The reasons this approach is correct are as follows:
- Operations belonging to the Dependencies set are never executed in this manner - the Due Times of Dependencies operations are never modified as this would affect how dependencies are tracked
- The minimum duration between the Dependency Time and Due Time of any operation in Dependents is known (can be calculated by scanning through workload once), this duration is referred to as Safe Time (SafeT)
- A window does not start executing until the dependencies of all its operations have been fulfilled. This is ensured by enforcing that window execution does not start until
GCT >= window.startTime - (SafeT - window.duration) = window.endTime - SafeT; that is, the duration between GCT and the end of the window is no longer than SafeT
The advantages of such an execution mode are as follows:
- As no guarantees are made regarding time or order of operation execution within a Window, GCT no longer needs to be read before the execution of every operation, only before the execution of every window
- Then, as GCT is read less frequently, it follows that it does not need to be communicated between driver processes as frequently. There is no need or benefit to communicating GCT protocol message more frequently than approximately Window.duration, the side effect of which is reduced network traffic
- Further, by making no guarantees regarding the order of execution the driver is free to reschedule operations (within Window bounds). The advantage being that operations can be rearranged in such a way as to reduce unwanted bursts of load during execution, which could otherwise occur while synchronizing GCT during demanding workloads. For example, a uniform scheduler may modify operation Due Times to be uniformly distributed across the Window timespan, to 'smoothen' the load within a Window.
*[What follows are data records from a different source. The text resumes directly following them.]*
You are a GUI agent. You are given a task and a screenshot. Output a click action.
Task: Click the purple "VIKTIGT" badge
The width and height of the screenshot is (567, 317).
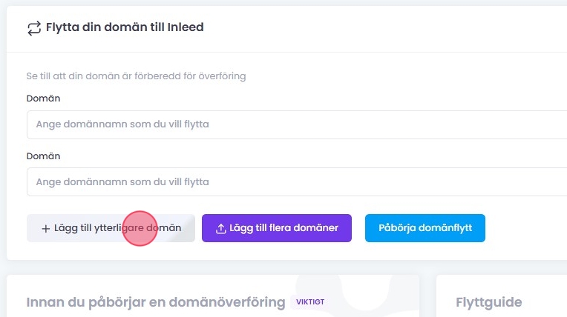[310, 302]
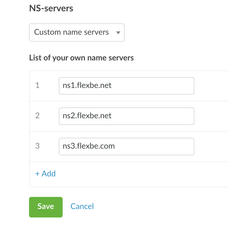Click the NS-servers section heading

[51, 8]
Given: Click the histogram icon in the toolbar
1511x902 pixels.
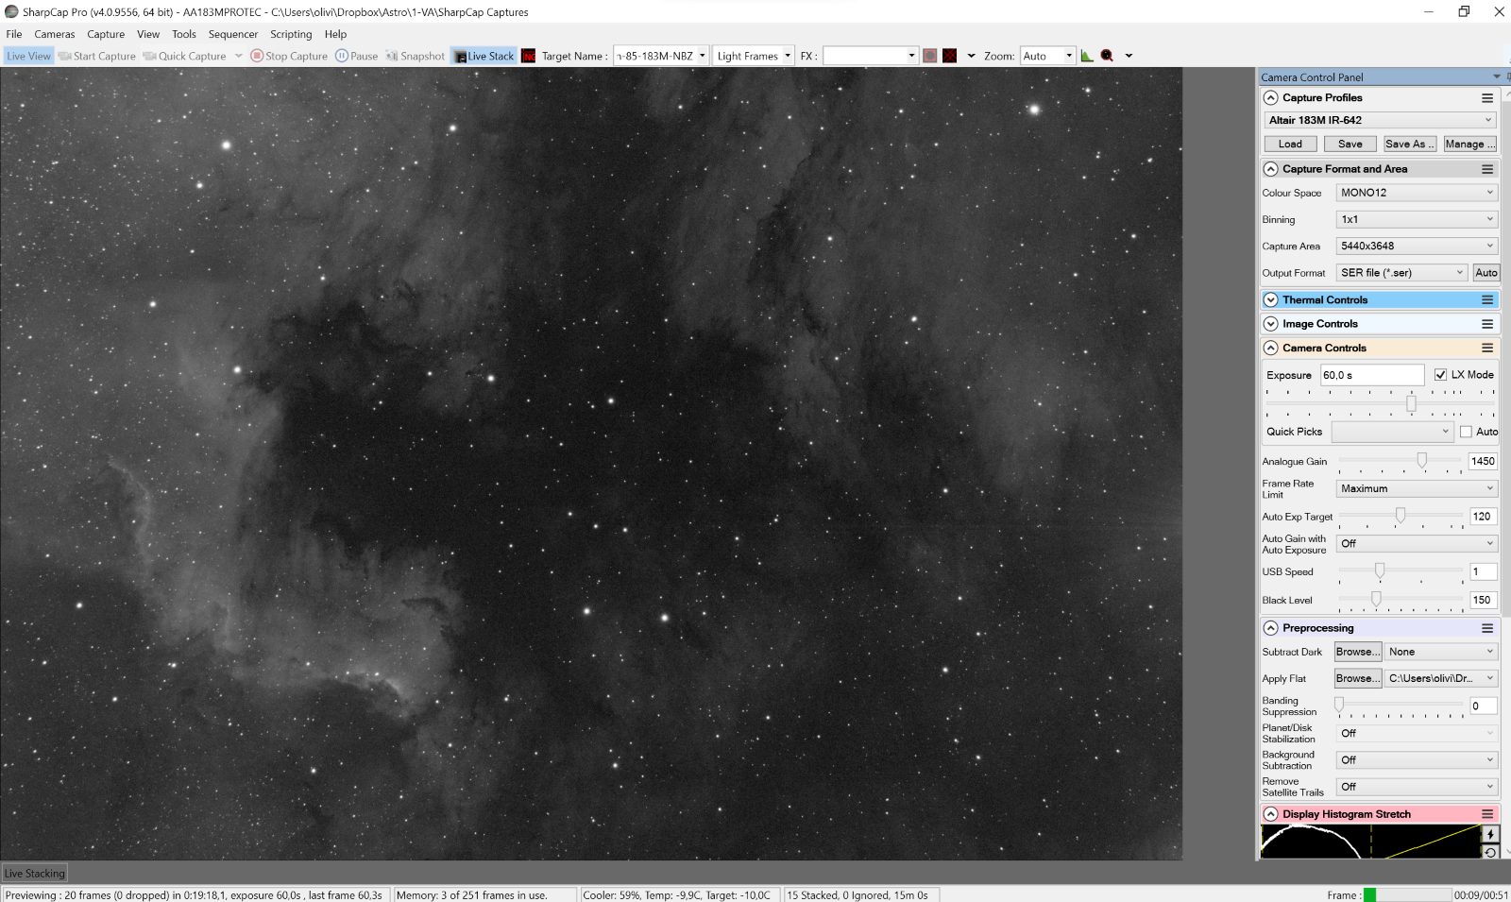Looking at the screenshot, I should click(1087, 56).
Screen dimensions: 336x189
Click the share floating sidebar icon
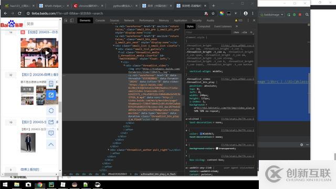point(51,122)
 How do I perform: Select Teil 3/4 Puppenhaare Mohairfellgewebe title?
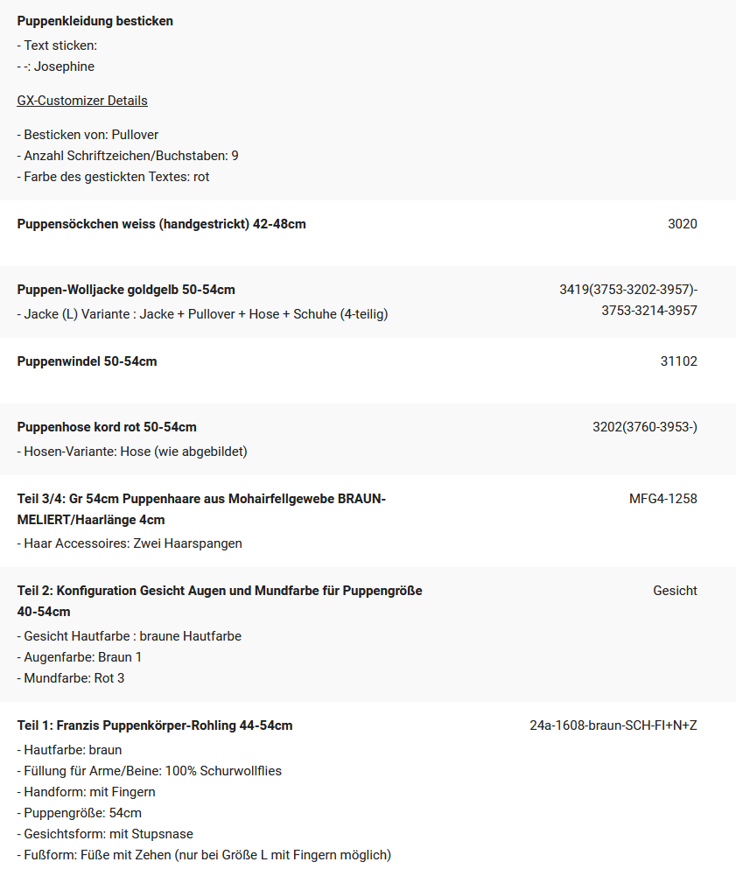201,509
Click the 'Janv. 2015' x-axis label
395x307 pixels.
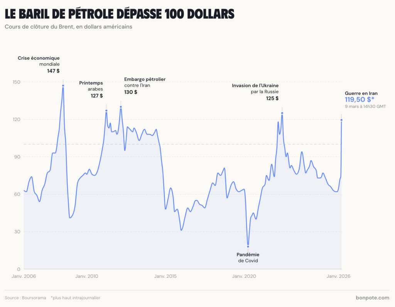165,276
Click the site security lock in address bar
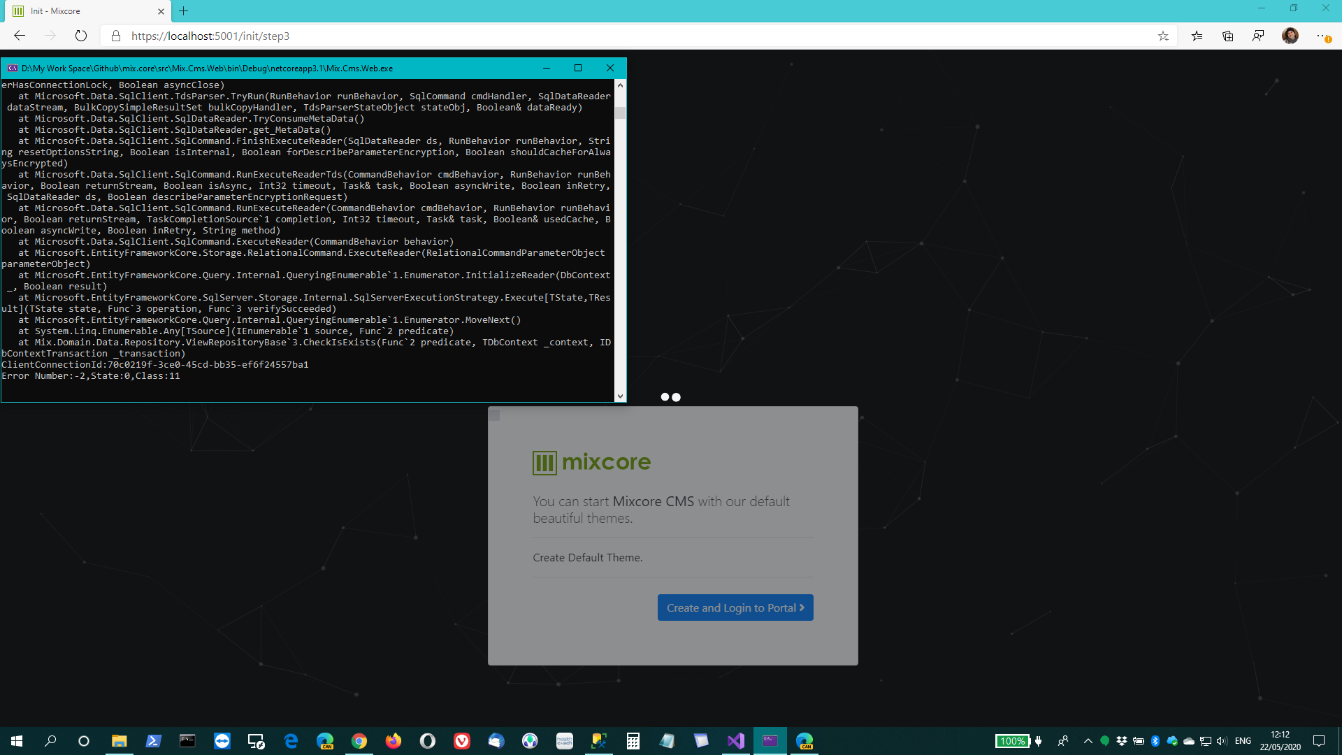The width and height of the screenshot is (1342, 755). pyautogui.click(x=116, y=36)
As with any system, there are trade-offs to this design, particularly regarding Window.duration. The main trade-off is that between 'workload resolution' and scalability. Increasing Window.duration reduces synchronization but also reduces the resolution at which the workload definition is followed. That is, the generated workload becomes less like the workload definition. However, as this is both bounded and configurable, it is not a major concern. This issue is illustrated in Figure 1, where the same stream of events is split into two different workloads based on different size of the Window. The workload with Window size 5 (on the right) has better resolution, especially for the 'bursty' part of the event stream.
Figure 1: Window scheduling
This design also trades a small amount of repeatability for scalability: as there are no timing or ordering guarantees within a window, two executions of the same window are not guaranteed to be equivalent - 'what happens in the window stays in the window'. Despite sacrificing this repeatability, the results of operations do not change. No dependency-altering operations occur during the execution of a Window, therefore results for all queries should be equivalent between two executions of the same workload, there is no effect on the expected result for any given operation.